*Tarefa curta A*.
No texto sobre a proposta de referendo na Grécia, por que motivo o referendo de Papandreou está longe de equivaler a um apelo à refundação da democracia? Responda em até duas frases.
*Tarefa curta B*.
Resuma em três frases o texto sobre a proposta de referendo na Grécia.
*Tarefa curta C*.
Escreva o que vem a seguir no texto sobre a proposta de referendo na Grécia, a partir da sua última frase.

*Excerto do documento*.
= = = = = = =

02/11/11

Sobre a proposta de referendo na Grécia

Neste momento, não se sabe se o referendo irá por diante na Grécia. Mas o que parece evidente é que a sua eventual realização está longe de ser a refundação da democracia, apesar de os actuais líderes da UE e os responsáveis máximos das instituições dinanceiras o temerem como tal.

O temor dos segundos é que o recurso ao referendo legitime ou promova a extensão da ideia de que os cidadãos comuns querem poder submeter ao voto decisões económicas de fundo — o que, com o tempo, os poderia levar à ideia assustadora de uma economia governada através da sua participação democrática. A meu ver, é este temor que justifica o entusiasmo com que, por exemplo e entre outros, a Joana Lopes e o Sérgio Lavos saudaram o anúncio do referendo. Mas se aprovo as intenções deste entusiasmo, e se reconheço que é o espectro da democracia que assusta oligarcas políticos e financeiros de todo o mundo,  ele parece-me deslocado a propósito da iniciativa de Papandreou.

Com efeito, o referendo proposto por Papandreou está longe de equivaler a um apelo à refundação da democracia, pois chamaria apenas a decidir por sim ou não uma falsa alternativa: ou o sim à UE, ao "plano de resgate", ao modelo confederal, ao regime do BCE e da própria União, ou o regresso ao statu quo ante, ao dracma, ao soberanismo nacional.

A 25 de Outubro passado, o Rui Tavares punha bem um problema, cuja consideração basta para pôr em evidência os termos falseados do referendo proposto por Papandreou: ou se acaba com o euro, ou se avança com a federação. E, na mesma ordem de ideias, JM Correia Pinto escrevia na mesma data: hoje já não há quem não perceba que o problema da dívida é um problema do euro. Mas é provável que muitos ainda não tenham percebido que a dívida tal como existe constitui um grave problema para o euro exactamente por o euro ser como é. Por ter as regras que tem. Ter outras regras não eliminava a dívida, mas eliminaria o problema da dívida e, eliminado este, o euro deixaria de constituir um problema, para ser uma solução.

= = = = = = =

*Material recolhido*.

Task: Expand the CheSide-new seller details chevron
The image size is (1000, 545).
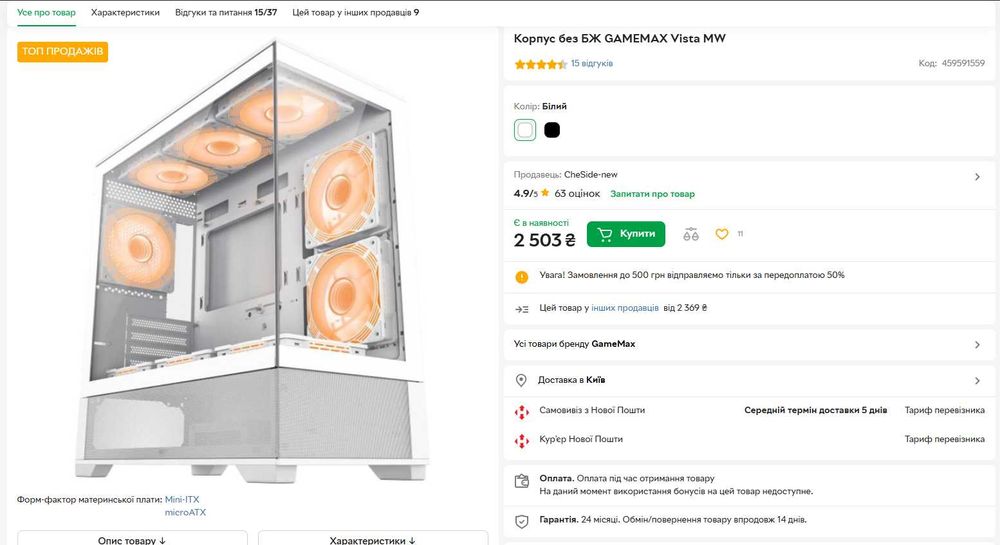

= = = = = = =

*Resposta esperada A*.
Porque apenas chamaria a decidir por sim ou não uma falsa alternativa. Essa alternativa é o sim à UE, ao "plano de resgate", ao modelo confederal e ao regime do BCE e da União, ou o regresso ao statu quo ante, ao dracma e ao soberanismo nacional.

*Resposta esperada B*.
O autor considera que a eventual realização do referendo na Grécia está longe de ser a refundação da democracia, embora os líderes da UE e os responsáveis das instituições financeiras o temam como tal. Reconhece que é o espectro da democracia que assusta os oligarcas políticos e financeiros, mas acha deslocado o entusiasmo de quem saudou a iniciativa de Papandreou, pois o referendo só poria a votos uma falsa alternativa entre aceitar a UE e o "plano de resgate" ou regressar ao dracma e ao soberanismo nacional. Evoca ainda Rui Tavares, para quem ou se acaba com o euro ou se avança com a federação, e JM Correia Pinto, segundo o qual a dívida é um grave problema para o euro por causa das regras que este tem.

*Resposta esperada C*.
Assim, o que Papandreou coloca como alternativa é a escolha entre dois males maiores:

1. Ou a perpetuação do estado de coisas nos termos confederais bem resumidos pelo Rui Tavares, ao explicar: Quanto a “confederal”, trata-se de um sistema que não só não é democrático, como nem sequer é prático. A crise do euro deixou patentes os problemas da abordagem confederal: 1) deixa toda a gente à mercê da incerteza; 2) deixa os pequenos à mercê dos grandes. O resultado é que 3) não funciona, e a única coisa boa é que 4) podemos abandonar o sistema.

2. Ou o regresso ao soberanismo, constituindo um colossal passo em frente no sentido da desagregação da UE, com todo o provável cortejo de consequências catastróficas — dos governos militares à balcanização, da suspensão violenta das liberdades políticas e dos direitos fundamentais ao ressurgimento dos nacionalismos e do culto do Estado forte — para que há poucos dias ainda chamei uma e outra vez a atenção.

No imediato, a alternativa a este cenário de situação sem saída só poderia ser o avanço simultâneo da federação e da participação democrática instituinte dos cidadãos - à falta da qual a federação não poderá ser mais do que uma reciclagem e reforço da actual economia oligárquica governante. Trata-se de um caminho que passaria, por exemplo, pela "integração" política, orçamental e fiscal, por meio da eleição no mais breve prazo possível de uma assembleia constituinte da UE, e por um governo federal provisório - processo acompanhado por referendos e revisões dos tratados. Mas que exigiria sobretudo — do lado das chamadas "condições subjectivas" - uma reanimação, que não parece fácil de promover, da vontade política democrática por parte dos cidadãos e movimentos de cidadãos europeus, de modo a vincular o avanço da federação à extensão do exercício da sua cidadania activa e à reivindicação explícita da "democratização da economia" e do conjunto das instâncias políticas de decisão.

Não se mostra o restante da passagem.